Reuters picked up on one little sentence buried in a Nokia press release entitled “Nokia Demonstrates Leadership in Technologies for Internet on Mobile Devices at Web 2.0 Expo.” The relevant paragraph, in its entirety, reads:

“Nokia Shows Commitment to WiMAX as Web 2.0 Enabler

“Nokia is dedicating significant research, development and intellectual property to WiMAX and supports efforts in making it a global broadband standard.
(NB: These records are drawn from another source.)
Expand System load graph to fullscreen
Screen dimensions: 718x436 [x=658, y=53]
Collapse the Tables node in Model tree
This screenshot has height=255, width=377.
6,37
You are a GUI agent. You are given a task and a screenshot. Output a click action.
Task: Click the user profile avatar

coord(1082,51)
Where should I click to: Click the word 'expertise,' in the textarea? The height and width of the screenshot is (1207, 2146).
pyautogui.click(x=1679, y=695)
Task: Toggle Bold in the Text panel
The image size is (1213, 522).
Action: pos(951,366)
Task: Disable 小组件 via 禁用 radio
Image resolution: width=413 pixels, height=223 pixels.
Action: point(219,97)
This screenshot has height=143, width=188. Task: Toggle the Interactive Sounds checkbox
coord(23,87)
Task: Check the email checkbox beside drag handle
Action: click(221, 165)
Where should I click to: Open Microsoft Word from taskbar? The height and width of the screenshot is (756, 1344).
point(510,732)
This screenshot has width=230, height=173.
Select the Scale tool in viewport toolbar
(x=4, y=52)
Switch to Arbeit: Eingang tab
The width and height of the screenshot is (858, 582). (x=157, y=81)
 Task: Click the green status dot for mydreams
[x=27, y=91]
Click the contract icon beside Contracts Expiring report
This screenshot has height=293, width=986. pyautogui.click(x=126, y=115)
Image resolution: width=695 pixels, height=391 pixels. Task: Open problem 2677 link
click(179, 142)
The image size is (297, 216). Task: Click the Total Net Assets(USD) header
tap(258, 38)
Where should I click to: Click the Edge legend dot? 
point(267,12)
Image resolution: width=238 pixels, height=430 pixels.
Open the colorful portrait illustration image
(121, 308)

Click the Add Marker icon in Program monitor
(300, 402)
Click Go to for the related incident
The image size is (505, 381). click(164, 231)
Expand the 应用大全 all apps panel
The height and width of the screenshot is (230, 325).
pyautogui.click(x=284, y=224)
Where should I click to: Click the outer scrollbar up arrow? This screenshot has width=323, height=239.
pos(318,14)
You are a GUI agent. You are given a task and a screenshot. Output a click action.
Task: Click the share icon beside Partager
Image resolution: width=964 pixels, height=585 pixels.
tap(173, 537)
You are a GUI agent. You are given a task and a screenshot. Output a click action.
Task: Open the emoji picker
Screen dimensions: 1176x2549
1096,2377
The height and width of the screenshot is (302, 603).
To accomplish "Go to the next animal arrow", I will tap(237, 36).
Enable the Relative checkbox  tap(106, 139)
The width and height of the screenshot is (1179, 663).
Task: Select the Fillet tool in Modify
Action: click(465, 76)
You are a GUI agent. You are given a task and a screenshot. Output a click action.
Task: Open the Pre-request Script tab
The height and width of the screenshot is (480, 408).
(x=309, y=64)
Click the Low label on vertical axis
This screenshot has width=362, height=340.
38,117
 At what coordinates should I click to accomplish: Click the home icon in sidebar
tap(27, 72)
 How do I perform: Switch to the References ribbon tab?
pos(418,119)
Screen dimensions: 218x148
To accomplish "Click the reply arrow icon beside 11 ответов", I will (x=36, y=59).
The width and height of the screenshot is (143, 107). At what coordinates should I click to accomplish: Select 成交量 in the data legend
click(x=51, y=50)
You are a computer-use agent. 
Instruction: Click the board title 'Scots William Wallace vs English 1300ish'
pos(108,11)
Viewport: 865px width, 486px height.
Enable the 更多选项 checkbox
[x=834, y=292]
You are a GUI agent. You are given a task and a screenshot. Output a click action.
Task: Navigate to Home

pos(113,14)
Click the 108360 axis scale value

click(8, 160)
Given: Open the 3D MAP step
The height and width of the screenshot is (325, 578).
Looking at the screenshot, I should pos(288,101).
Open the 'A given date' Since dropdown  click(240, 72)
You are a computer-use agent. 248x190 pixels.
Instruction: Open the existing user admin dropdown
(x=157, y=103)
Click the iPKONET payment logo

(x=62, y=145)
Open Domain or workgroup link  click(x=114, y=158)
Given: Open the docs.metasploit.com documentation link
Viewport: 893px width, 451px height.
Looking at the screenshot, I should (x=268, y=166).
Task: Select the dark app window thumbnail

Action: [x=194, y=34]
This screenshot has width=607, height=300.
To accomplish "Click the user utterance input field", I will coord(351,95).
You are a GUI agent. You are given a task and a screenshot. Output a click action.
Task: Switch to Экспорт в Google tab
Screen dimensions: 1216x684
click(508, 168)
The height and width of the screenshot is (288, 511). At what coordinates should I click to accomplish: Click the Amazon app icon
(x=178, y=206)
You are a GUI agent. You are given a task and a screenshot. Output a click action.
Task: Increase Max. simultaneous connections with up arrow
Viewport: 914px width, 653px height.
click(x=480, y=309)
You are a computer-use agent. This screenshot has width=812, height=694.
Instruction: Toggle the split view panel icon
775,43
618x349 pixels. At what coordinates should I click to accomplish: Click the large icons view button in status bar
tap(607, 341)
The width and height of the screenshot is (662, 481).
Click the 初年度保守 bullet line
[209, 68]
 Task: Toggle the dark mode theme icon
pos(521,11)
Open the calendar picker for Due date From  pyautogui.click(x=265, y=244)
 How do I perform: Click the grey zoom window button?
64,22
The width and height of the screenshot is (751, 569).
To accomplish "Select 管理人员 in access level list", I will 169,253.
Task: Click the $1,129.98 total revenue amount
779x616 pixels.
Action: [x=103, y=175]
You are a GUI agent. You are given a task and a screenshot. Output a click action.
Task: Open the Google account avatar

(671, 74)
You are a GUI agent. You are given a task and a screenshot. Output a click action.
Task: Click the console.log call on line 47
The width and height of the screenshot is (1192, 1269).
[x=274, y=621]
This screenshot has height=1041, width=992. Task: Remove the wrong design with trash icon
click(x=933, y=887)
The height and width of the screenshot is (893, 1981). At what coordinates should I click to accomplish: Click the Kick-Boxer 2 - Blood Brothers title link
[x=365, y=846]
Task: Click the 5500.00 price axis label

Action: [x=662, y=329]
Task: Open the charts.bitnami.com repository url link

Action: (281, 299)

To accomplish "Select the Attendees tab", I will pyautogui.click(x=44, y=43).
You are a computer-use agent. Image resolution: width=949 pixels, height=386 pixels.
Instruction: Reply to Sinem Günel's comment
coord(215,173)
The combination of WiMAX broadband technology and Web 2.0 services offers people an enriched high-speed Internet experience free from the desktop PC. Nokia plans to bring its first WiMAX enabled mobile device to market in early 2008.”

With no apparent evidence, the headline of the Reuter’s story mentioned the word “phone,” and the Internet echo chamber commenced to spawn dozens of stories saying that Nokia is going to release a WiMAX phone in 2008. Actually it looks more as though they are talking about an Internet Tablet like their N800, which is much less exciting.

A Nokia phone based on WiMAX would either have to have a regular cellular radio for the voice channel, or it would use WiMAX for voice. A phone that uses WiMAX for voice would most likely be aimed at a wireless Internet provider that doesn’t have a cellular network, for example ClearWire in the USA. This would put a date on their anticipated entry into mobile voice over WiMAX to compete with the incumbent cellular operators.

But that’s not what the press release says.